§ **Records for locating described items**
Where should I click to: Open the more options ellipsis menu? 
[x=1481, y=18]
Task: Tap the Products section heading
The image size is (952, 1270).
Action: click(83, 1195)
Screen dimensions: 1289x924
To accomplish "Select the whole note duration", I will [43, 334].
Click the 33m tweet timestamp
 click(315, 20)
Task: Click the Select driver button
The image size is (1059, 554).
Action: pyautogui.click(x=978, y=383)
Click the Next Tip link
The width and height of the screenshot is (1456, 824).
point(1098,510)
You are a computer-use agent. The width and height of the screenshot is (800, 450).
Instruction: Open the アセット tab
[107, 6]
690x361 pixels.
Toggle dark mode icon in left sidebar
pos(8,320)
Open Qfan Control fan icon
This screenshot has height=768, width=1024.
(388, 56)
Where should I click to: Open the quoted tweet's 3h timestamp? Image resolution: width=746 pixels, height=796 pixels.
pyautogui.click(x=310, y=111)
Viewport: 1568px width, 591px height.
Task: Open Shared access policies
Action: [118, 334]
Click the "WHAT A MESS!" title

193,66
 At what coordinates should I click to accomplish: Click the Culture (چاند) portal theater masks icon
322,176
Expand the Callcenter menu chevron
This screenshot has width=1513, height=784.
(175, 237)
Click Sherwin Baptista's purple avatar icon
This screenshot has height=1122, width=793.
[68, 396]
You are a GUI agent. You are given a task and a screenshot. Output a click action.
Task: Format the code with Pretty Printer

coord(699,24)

§ **WRITTEN EXERCISE**
Filter the records down to the lines that contain the string "accomplish", and copy each matching line.

§ **RESPONSE FOR THIS EXERCISE**
To accomplish "Select the whole note duration", I will [43, 334].
 At what coordinates should I click to accomplish: Click the Culture (چاند) portal theater masks icon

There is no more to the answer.